(Records from a dataset)
════════
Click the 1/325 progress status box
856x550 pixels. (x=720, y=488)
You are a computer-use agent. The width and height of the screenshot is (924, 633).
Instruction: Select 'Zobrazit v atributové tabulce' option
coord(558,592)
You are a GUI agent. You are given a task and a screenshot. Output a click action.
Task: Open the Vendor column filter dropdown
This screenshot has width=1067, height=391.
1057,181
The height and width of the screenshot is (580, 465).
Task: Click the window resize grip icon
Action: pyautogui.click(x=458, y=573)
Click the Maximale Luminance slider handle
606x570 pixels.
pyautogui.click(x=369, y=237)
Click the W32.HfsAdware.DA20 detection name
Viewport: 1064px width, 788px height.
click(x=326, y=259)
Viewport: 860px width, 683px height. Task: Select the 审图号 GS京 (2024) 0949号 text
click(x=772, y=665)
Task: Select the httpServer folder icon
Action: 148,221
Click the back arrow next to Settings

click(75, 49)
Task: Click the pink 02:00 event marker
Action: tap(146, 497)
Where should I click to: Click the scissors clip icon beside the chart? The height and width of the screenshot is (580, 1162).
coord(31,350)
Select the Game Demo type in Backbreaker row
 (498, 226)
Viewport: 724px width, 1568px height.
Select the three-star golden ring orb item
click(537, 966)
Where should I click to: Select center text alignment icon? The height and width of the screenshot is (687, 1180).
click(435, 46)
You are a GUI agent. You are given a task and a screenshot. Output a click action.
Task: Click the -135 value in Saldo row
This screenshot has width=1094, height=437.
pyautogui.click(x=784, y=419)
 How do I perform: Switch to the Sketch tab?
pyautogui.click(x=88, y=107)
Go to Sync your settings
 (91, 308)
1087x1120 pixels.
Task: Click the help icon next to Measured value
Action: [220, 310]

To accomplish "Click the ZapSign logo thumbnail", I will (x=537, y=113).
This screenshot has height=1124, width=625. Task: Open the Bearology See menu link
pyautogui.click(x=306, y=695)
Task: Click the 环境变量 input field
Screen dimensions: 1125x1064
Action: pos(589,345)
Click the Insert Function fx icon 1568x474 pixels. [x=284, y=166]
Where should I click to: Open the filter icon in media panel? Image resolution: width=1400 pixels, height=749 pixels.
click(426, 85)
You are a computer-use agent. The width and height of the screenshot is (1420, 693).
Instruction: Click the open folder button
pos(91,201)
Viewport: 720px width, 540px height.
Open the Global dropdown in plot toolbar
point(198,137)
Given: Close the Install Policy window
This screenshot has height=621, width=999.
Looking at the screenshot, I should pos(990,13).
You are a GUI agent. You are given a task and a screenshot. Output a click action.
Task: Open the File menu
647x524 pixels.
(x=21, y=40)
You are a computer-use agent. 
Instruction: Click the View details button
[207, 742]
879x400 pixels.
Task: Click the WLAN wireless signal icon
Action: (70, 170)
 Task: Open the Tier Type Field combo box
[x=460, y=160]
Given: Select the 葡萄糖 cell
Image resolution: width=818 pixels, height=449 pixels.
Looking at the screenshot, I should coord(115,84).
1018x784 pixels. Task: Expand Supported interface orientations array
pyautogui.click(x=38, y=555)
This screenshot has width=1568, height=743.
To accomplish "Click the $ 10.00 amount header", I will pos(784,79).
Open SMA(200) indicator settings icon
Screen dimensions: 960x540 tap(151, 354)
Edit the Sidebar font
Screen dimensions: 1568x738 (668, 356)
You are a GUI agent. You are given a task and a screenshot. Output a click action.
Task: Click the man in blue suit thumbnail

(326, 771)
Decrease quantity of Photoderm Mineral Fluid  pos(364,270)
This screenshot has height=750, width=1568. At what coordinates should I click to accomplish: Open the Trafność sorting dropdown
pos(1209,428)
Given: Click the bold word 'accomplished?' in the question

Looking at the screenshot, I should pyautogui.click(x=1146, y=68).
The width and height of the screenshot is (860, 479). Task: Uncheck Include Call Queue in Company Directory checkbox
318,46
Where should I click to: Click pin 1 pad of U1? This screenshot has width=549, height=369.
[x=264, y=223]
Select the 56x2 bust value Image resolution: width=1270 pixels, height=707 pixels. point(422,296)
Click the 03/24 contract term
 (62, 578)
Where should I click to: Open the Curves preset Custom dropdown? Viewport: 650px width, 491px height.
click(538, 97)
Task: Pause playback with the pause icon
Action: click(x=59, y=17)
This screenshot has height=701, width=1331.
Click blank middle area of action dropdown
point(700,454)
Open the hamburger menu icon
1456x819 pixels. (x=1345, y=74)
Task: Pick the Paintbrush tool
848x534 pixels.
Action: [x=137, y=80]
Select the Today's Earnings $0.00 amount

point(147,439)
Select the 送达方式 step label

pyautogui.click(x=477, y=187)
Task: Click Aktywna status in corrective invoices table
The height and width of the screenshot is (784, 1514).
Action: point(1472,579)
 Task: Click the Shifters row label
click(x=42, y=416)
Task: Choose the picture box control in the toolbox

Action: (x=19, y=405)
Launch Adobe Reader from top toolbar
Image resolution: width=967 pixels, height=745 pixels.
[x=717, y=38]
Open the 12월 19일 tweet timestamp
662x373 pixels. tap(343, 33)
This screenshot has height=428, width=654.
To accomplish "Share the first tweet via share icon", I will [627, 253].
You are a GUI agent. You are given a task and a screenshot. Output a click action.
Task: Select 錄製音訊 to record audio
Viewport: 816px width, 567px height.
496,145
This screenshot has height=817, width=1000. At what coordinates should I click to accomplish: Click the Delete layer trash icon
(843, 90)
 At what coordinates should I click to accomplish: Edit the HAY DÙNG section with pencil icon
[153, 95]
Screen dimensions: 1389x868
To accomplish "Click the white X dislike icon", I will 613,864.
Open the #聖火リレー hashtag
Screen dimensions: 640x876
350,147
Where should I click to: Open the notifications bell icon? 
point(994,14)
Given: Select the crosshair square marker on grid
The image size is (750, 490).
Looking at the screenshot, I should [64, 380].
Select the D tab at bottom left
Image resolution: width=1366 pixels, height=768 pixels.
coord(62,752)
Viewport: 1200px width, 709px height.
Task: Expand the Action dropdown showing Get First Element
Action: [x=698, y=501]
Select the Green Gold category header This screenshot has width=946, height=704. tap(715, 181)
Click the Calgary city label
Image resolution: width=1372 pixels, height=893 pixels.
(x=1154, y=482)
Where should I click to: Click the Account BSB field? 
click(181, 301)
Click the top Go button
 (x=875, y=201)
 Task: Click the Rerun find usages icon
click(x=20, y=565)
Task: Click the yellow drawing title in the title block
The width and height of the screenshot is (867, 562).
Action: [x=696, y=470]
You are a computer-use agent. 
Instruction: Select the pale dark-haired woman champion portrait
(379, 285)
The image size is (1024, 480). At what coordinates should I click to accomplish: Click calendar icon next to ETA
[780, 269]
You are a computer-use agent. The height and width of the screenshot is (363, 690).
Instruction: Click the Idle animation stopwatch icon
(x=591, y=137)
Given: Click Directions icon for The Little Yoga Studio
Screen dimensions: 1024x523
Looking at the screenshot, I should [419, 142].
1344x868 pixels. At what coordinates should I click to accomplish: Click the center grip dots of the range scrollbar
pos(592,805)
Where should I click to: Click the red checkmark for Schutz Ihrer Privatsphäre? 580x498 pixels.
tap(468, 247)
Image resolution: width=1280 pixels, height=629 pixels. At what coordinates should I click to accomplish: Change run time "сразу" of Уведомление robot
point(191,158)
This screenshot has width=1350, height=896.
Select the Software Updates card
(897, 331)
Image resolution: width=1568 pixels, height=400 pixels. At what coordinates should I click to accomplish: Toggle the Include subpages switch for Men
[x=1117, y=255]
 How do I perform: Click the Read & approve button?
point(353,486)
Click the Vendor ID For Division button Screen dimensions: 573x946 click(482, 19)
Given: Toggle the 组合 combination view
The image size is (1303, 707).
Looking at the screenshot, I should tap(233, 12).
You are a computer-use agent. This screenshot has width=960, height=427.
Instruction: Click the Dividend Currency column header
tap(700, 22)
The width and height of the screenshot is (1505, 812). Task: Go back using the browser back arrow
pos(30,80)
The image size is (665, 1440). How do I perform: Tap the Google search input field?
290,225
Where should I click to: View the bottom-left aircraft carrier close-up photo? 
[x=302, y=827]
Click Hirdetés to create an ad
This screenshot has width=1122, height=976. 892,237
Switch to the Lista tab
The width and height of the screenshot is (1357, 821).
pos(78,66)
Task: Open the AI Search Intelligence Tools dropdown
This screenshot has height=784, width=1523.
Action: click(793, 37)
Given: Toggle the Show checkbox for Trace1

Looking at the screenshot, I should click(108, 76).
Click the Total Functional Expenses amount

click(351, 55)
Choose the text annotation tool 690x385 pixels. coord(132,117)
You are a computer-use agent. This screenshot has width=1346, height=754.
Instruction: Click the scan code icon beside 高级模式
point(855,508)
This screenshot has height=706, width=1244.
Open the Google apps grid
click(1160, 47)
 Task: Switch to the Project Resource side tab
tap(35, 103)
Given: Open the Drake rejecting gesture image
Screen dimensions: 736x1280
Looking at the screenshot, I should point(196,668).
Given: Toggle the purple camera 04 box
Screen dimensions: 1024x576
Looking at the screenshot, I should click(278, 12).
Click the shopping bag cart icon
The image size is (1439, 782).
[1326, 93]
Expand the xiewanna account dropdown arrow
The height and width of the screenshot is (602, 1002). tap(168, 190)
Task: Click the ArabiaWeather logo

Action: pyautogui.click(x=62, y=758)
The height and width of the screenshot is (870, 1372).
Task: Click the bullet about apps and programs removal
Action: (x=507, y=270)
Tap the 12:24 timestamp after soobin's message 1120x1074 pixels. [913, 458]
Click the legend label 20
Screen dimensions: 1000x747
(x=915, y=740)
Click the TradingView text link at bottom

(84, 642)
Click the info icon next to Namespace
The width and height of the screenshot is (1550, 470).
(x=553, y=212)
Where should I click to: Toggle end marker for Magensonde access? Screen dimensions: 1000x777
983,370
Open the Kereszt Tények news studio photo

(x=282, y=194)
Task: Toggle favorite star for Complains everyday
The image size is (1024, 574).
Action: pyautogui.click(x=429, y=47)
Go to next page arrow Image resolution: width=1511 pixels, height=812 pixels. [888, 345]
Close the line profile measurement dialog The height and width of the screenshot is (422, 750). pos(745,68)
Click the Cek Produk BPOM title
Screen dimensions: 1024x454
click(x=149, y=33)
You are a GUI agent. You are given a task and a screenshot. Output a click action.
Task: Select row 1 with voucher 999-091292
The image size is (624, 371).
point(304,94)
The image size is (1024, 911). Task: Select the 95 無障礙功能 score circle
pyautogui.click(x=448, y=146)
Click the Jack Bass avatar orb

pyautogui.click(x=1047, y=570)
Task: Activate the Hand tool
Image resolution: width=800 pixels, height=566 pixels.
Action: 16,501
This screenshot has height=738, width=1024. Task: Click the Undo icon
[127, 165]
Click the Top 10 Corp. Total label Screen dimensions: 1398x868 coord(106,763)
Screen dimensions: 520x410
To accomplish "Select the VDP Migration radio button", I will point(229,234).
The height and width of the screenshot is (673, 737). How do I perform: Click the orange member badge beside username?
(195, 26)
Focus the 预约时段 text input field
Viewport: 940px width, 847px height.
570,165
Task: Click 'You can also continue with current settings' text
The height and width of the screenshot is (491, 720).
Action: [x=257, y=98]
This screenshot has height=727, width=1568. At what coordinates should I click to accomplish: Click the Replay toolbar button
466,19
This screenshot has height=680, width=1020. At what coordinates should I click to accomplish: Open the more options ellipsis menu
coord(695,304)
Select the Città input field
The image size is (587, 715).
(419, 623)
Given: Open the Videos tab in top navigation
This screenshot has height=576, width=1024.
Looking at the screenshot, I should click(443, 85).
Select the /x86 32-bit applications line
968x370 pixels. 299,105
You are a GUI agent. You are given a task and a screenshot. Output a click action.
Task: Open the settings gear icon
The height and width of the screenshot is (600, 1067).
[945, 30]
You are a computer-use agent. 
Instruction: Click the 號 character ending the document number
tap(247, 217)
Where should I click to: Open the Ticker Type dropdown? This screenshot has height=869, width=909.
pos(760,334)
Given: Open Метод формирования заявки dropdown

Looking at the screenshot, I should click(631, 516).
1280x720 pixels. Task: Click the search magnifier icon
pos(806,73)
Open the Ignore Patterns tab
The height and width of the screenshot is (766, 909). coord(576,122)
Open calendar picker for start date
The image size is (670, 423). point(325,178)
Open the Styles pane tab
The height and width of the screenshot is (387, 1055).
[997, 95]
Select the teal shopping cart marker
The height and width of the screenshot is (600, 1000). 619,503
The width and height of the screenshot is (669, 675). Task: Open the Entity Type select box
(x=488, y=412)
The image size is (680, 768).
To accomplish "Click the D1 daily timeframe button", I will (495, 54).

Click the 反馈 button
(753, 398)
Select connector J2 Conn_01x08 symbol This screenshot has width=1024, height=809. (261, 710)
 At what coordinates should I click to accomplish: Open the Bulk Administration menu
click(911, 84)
════════
● **Task to carry out**
Your reply should be nothing but the lines from the one containing "At what coordinates should I click to accomplish: Open the Bulk" through the last line above, copied exactly; please include both ends.

● **Solved problem**
 At what coordinates should I click to accomplish: Open the Bulk Administration menu
click(911, 84)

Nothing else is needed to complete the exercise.